Point-E funziona allo stesso modo dello strumento di immagine di OpenAI DALL-E: basta digitare qualcosa come “un corgi che indossa un cappello da Babbo Natale” e il sistema genererà la risposta, in questo caso, una rappresentazione di un modello 3D.

In un documento, OpenAI afferma che il suo metodo basato sull’intelligenza artificiale per la generazione di oggetti 3D ha prodotto contorni per modelli in soli 1 o 2 minuti su una singola GPU.

Spiegando il processo, il documento dice: “Il nostro metodo genera prima una singola vista sintetica utilizzando un modello di diffusione da testo a immagine, quindi produce una nuvola di punti 3D utilizzando un secondo modello di diffusione che condiziona l’immagine generata”.

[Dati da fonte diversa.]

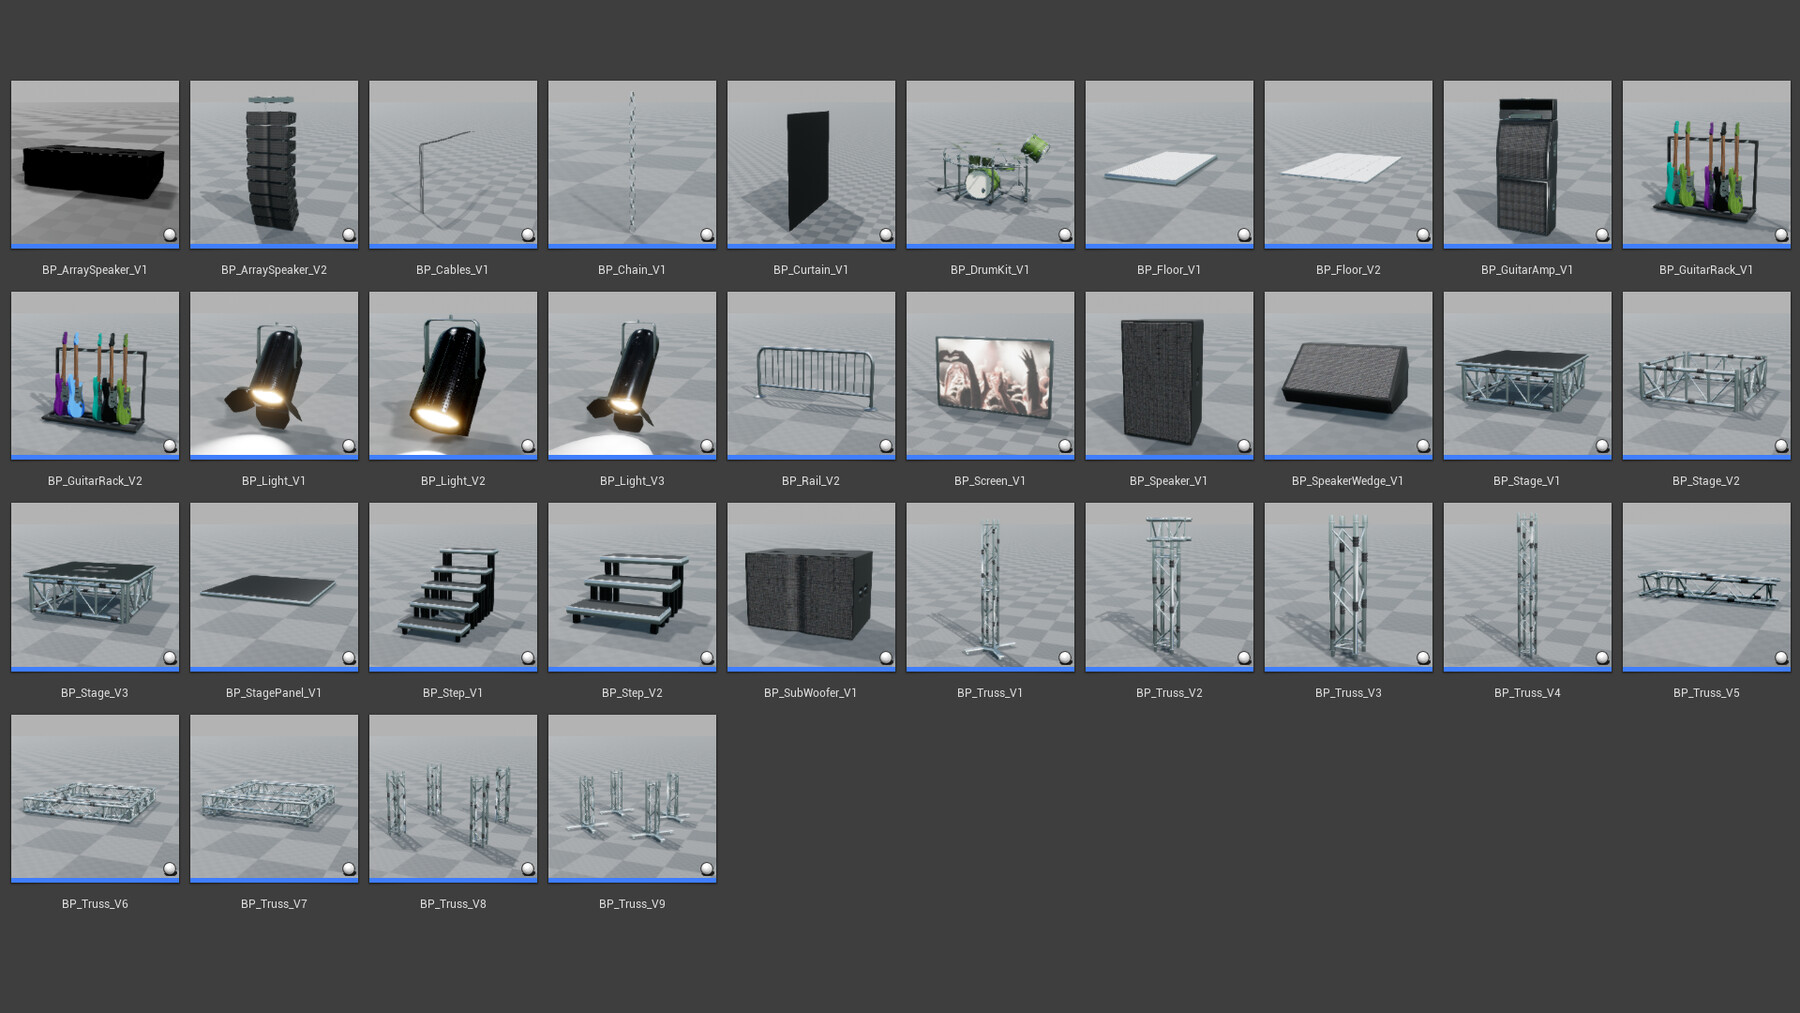
Task: Select the BP_Chain_V1 label text
Action: coord(631,269)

Point-E è composto da due modelli: text-to-image e image-to-3D.

Come funziona Point-E

Per produrre un oggetto 3D da un prompt di testo, Point-E campiona un’immagine utilizzando il modello da testo a immagine; quindi, campiona un oggetto 3D condizionato dall’immagine campionata.

Il modello text-to-image, analogamente al DALL-E di OpenAI, passa prima al setaccio grandi quantità di dati di immagine e testo per abbinare il prompt desiderato, mentre il modello image-to-3D viene addestrato su un set di dati più piccolo di modelli 3D e dati immagine.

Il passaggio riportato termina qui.